Certainly capitalism has its negatives — what Schumpeter called its "creative destructive elements." A large company goes bankrupt and plunges the lives of thousands into chaos. A product is badly designed or used in ways not anticipated and disaster results. A firm manages its residuals carelessly, harming downstream or downwind neighbors. Often, the cold impersonality of the market threatens the warm communal values of traditional society. To the Robert Reichs of the world, capitalism makes us all bit players in a remake of Arthur Miller’s tragedy, Death of a Salesman.
"Wouldn’t it be Loverly," if citizen-workers motivated by altruistic values in socially responsible corporations joined together to eliminate poverty, racism, genderism, pollution and bias from the world?
Well, such an effort could leave us all a lot worse off. The corporate responsibility movement does not understand the essential demands of modern society: the need for specialization and anonymous interactions. Altruism is too rare an attribute to form the basis of modern society — there are not enough Mother Theresas around to run society. As Adam Smith noted, while even a generous and long life may yield only a handful of close friends, every day we peacefully engage a world of strangers via the market place. Communalism cannot suffice to organize modern society — the reliance on self-interest to organize these relationships is not the result of mean-spiritedness, but of necessity.
A firm is well advised to concern itself with its shareholders and its immediate corporate "family" — its employees and neighbors, its suppliers and customers. Those groups have a stake in ensuring that the firm prospers over time. However, to extend such relationships to the world — to make every one a "stakeholder" — is to give a meddling power to people who have no reason to learn anything about the value of the firm or to care anything about its survival. Modern society is possible only because we exclude most people from most activities. The institutions of the market — private property, contracts, the corporation — are all exclusionary devices. They all create limited spheres of responsibility and power in which each of us plays specialized roles to our mutual benefit.

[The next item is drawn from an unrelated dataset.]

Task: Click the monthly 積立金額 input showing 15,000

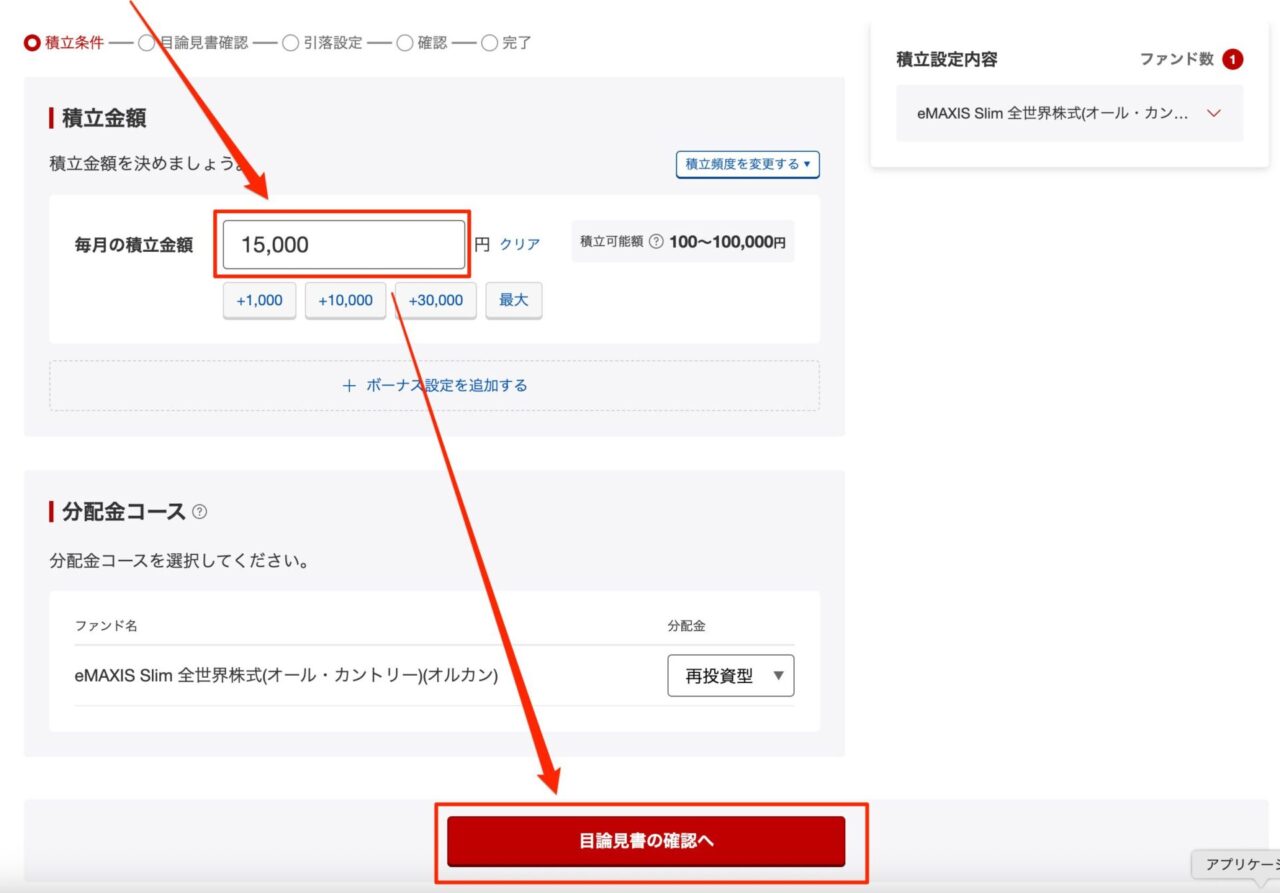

A corporation is not intended to solve the world’s problems. The corporate form distinguishes one group, the "shareholders" — those who provide the capital to the firm — from all others, in modern parlance, the "stakeholders." The firm hires individuals to manage the capital to benefit the shareholders with, as noted above, due consideration to the longer term responses of those economic interests relevant to the corporation. Even the shareholder interest is likely to be limited to the narrow question of whether the firm is profitable. Other diverse interests are expected to be addressed by the shareholders from their earnings or the management from their salaries. To blur this shareholder/stakeholder distinction — to endorse a form of "This firm is your firm, This firm is my firm" collectivism — is to undermine the basis of modern society, to threaten our future by returning to our tribal past.